◆ **TASK DESCRIPTION**:
Word for word, print out all of the data, omitting every image.

§ §

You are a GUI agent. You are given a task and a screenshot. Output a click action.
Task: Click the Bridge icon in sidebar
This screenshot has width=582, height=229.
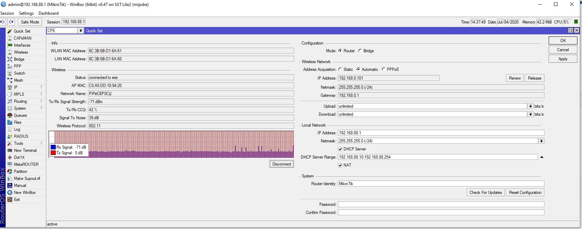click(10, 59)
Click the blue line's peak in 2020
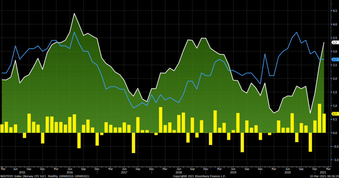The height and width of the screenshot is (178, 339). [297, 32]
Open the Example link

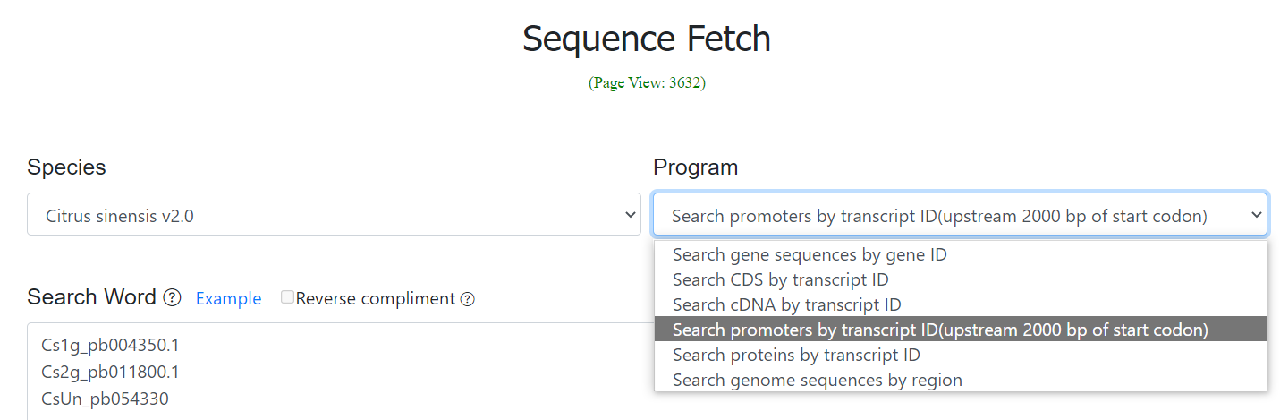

§ §

◆ **EXERCISE ANSWER**:
You are a GUI agent. You are given a task and a screenshot. Output a click action.
Task: Click the Bridge icon in sidebar
This screenshot has width=582, height=229.
click(10, 59)
Click the blue line's peak in 2020
The height and width of the screenshot is (178, 339). [297, 32]
Open the Example link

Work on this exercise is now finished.